According to the Oxford English Dictionary (OED) the word "jitterbug" is a combination of the words "jitter" and "bug"; both words are of unknown origin.

The first use of the word "jitters" quoted by the OED is from 1929, Act II of the play Strictly Dishonorable by Preston Sturges where the character Isabelle says: "Willie's got the jitters" is answered by a judge "Jitters?" to which Isabelle answers "You know, he makes faces all the time." The second quote in the OED is from the N.Y. Press from 2 April 1930: "The game is played only after the mugs and wenches have taken on too much gin and they arrive at the state of jitters, a disease known among the common herd as heebie jeebies."
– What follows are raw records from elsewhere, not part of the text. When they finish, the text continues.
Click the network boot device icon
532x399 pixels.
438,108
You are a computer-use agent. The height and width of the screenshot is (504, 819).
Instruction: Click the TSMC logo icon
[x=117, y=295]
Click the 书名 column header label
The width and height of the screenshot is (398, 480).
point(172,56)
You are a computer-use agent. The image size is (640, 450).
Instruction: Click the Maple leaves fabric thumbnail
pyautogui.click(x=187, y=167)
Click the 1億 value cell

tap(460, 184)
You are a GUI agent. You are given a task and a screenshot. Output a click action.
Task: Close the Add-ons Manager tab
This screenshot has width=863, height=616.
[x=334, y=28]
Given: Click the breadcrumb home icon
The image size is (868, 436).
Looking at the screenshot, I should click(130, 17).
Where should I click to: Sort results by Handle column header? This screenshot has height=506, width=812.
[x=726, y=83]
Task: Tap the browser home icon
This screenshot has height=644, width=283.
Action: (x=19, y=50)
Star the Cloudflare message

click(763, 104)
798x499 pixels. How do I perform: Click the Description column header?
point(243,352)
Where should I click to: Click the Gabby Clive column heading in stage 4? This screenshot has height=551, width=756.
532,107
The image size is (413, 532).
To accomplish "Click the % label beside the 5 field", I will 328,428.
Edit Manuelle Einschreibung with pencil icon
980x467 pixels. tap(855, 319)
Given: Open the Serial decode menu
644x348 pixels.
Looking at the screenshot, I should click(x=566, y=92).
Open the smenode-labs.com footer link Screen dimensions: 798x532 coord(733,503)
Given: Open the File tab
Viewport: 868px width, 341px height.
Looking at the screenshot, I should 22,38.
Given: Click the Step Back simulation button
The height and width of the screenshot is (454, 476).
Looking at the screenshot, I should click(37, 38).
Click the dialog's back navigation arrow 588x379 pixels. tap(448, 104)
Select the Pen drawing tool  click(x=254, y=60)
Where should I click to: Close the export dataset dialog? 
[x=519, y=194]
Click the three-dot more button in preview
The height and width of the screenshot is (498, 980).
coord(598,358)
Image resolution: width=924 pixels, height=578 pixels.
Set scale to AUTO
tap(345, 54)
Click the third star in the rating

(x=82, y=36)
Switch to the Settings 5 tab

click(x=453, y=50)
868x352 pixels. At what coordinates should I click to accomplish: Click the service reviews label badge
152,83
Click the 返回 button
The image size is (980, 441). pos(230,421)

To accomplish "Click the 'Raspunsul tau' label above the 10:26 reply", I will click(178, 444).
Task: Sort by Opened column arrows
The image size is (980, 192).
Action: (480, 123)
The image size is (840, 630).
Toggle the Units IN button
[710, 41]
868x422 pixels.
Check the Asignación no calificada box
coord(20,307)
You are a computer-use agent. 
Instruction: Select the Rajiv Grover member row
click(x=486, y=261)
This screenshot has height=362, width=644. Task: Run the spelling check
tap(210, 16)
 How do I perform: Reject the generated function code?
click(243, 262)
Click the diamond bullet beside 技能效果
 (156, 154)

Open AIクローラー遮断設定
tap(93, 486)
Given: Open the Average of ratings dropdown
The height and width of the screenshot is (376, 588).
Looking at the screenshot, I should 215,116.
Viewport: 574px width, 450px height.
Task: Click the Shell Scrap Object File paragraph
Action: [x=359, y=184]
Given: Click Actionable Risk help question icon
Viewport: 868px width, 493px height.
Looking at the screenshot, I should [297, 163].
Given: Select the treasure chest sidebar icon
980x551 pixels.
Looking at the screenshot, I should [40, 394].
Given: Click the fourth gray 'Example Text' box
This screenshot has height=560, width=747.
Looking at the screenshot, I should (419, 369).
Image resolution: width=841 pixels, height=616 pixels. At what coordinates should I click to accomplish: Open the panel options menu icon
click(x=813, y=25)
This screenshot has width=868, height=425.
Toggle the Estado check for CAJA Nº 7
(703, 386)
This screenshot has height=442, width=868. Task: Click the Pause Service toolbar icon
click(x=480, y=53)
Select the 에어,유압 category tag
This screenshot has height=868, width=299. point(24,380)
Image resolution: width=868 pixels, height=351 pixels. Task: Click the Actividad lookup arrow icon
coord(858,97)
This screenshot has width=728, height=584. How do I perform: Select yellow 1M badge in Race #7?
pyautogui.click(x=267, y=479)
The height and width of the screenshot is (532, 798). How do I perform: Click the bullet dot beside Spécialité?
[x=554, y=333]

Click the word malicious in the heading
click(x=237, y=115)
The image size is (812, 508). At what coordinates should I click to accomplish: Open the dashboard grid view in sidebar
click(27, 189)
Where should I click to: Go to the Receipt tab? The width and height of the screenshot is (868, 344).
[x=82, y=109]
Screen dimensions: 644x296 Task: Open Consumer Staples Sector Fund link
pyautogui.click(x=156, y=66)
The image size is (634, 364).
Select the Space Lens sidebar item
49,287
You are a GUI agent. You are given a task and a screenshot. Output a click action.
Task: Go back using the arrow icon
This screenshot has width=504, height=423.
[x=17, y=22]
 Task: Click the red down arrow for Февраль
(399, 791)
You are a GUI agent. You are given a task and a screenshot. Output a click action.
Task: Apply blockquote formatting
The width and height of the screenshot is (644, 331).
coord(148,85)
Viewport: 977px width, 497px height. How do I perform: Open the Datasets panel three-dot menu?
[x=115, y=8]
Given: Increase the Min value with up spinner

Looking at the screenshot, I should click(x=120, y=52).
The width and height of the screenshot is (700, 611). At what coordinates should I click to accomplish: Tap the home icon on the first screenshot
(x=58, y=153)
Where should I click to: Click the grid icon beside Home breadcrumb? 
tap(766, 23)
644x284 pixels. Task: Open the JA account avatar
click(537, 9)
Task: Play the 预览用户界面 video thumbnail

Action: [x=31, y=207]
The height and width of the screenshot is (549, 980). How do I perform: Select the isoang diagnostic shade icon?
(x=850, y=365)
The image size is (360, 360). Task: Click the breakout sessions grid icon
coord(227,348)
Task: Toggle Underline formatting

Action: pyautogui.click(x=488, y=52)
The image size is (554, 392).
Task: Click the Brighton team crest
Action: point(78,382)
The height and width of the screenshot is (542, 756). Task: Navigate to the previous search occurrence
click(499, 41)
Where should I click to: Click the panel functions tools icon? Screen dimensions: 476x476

The first quote containing the term “jitter bug” recorded by the OED is from the 1934 Cab Calloway song “Jitter Bug”. The magazine Song Hits, in the 19 November 1939 issue, published the lyrics, including: “They’re four little jitter bugs. He has the jitters ev’ry morn; that’s why jitter sauce was born.”

According to H. W. Fry in his review of Dictionary of Word Origins by Joseph Twadell Shipley in 1945 the word "jitters" "is from a spoonerism ['bin and jitters' for 'gin and bitters']...and originally referred to one under the influence of gin and bitters".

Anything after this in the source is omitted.